The northern sawtail catshark (Figaro striatus) is a little-known species of deepwater catshark, belonong to the family Pentanchidae, endemic to northeastern Australia. It is demersal in nature and inhabits the upper continental slope at a depth of 300–420 m. A small, slender species growing no longer than 42 cm, the northern sawtail catshark is characterized by a series of dark, narrow saddles along its back and tail, and rows of prominently enlarged dermal denticles along the upper edge of its caudal fin and the underside of its caudal peduncle. The International Union for Conservation of Nature (IUCN) does not yet have enough information to assess its conservation status.

==Taxonomy==
The first known specimens of the northern sawtail catshark were collected during exploratory surveys conducted off northeastern Australia in the 1980s, and provisionally termed Galeus sp. B. It was formally described by Daniel Gledhill, Peter Last, and William White in a 2008 Commonwealth Scientific and Industrial Research Organisation (CSIRO) publication, in which they also resurrected the genus Figaro, until then considered a junior synonym of Galeus. The specific epithet striatus means "striped" in Latin. The type specimen is a 42 cm long adult male caught south of the Saumarez Reefs, Queensland, on November 17, 1985.

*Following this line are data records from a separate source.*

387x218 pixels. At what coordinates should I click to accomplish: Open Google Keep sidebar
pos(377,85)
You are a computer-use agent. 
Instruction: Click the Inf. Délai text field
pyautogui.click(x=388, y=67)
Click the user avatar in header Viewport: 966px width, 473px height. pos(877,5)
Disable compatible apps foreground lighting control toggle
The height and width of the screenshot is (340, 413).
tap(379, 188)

==Distribution and habitat==
The range of the northern sawtail catshark is limited to the upper continental slope off Queensland, between Rockhampton and Townsville. It is found on or near the bottom at a depth of 300–420 m.

==Description==
Reaching 42 cm in length, the northern sawtail catshark has a firm, thin body with a mostly cylindrical cross-section. The head is short, narrow, and flattened, with a bluntly pointed snout. The eyes are horizontally oval and equipped with rudimentary nictitating membranes (protective third eyelids); beneath each is a narrow ridge, and behind is a tiny spiracle. The anterior rims of the nostrils are enlarged into triangular, outward-pointing flaps. The mouth is large and arched, with short but prominent furrows around each corner. There are around 65 upper and 61–65 lower tooth rows; each tooth has a narrow central cusp flanked by 3–5 smaller cusplets. There are five pairs of gill slits; the fourth and fifth are located over the pectoral fin bases and closer together than the others.

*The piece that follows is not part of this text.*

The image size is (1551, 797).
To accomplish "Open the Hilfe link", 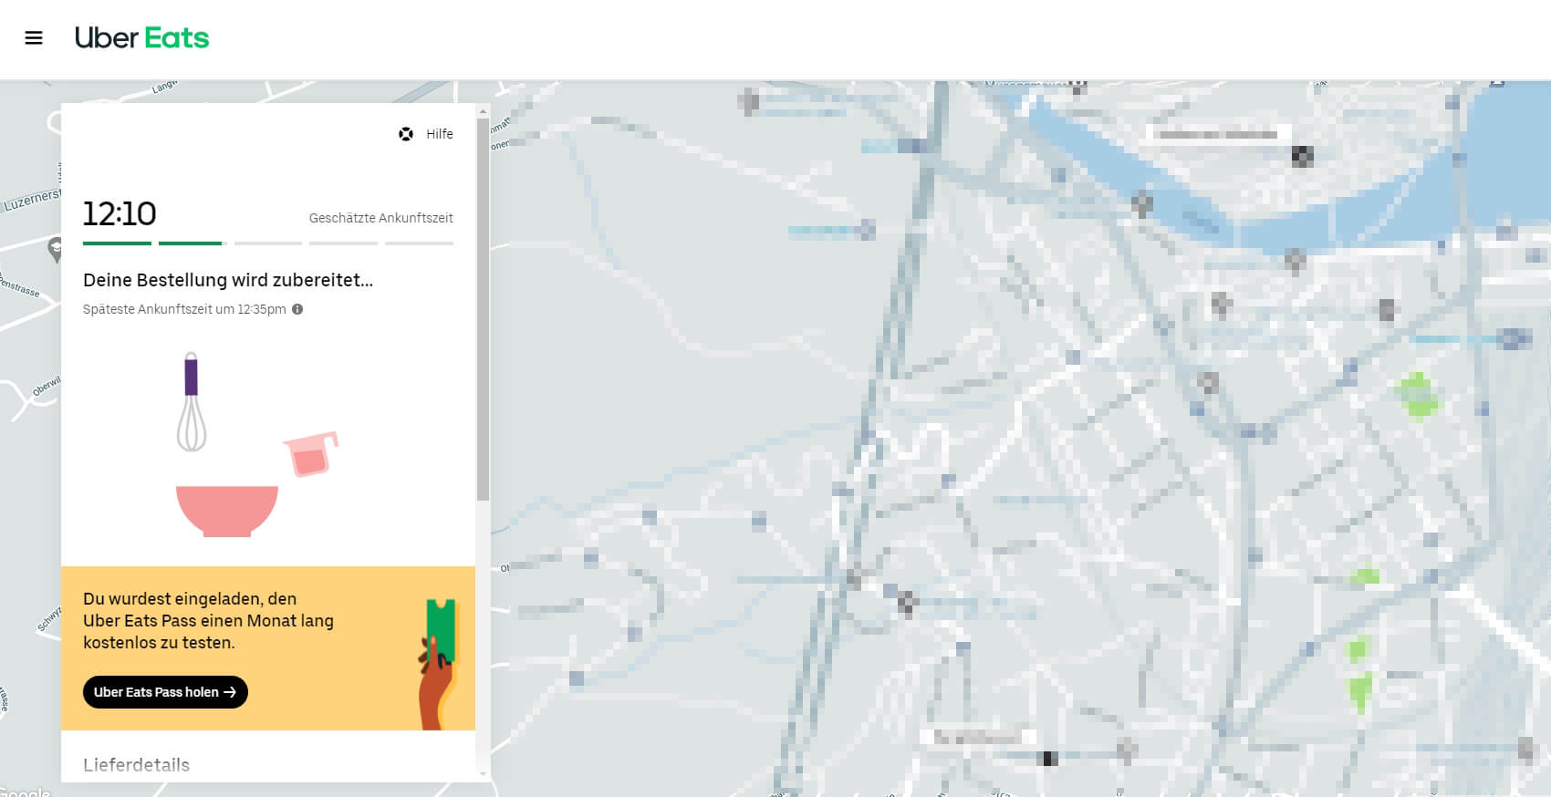I will pos(439,134).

The small dorsal fins have blunt apexes and straight to gently convex trailing margins; the first is slightly taller but shorter-based than the second. The origin of the first and second dorsal fins lie over the rear of the pelvic fins and anal fin respectively. The pectoral fins are small and broad, with rounded corners. The pelvic fins are long and low; adult males have slender claspers and a slight "apron" formed from the fusion of the pelvic fin inner margins. The anal fin is elongated, its base measuring roughly a tenth of the total length, and rather angular. The length of the anal fin base exceeds the distance between the anal and pelvic fins, and is comparable to the distance between the dorsal fins. The caudal fin is short and low, with a small lower lobe and a ventral notch near the tip of the upper lobe. The body and fins are entirely covered by minute, overlapping dermal denticles; each has an ovoid crown with a horizontal ridge leading to a marginal cusp. There are distinctive crests of enlarged, spiny denticles along the anterior half of the caudal fin upper margin, and beneath the caudal peduncle. This species is light grayish brown on the back of the body and tail, with a series of dark brown saddles numbering 10–16 before the dorsal fins, of which a few are wider than the others. The flanks, underside, and fins are whitish.

==Biology and ecology==
Little is known of the natural history of the northern sawtail catshark. Males attain sexual maturity at approximately 38 cm long.

==Human interactions==
The International Union for Conservation of Nature has noted that there is minimal fishing activity within the northern sawtail catshark's range, but presently lacks sufficient information to assess it beyond Data Deficient.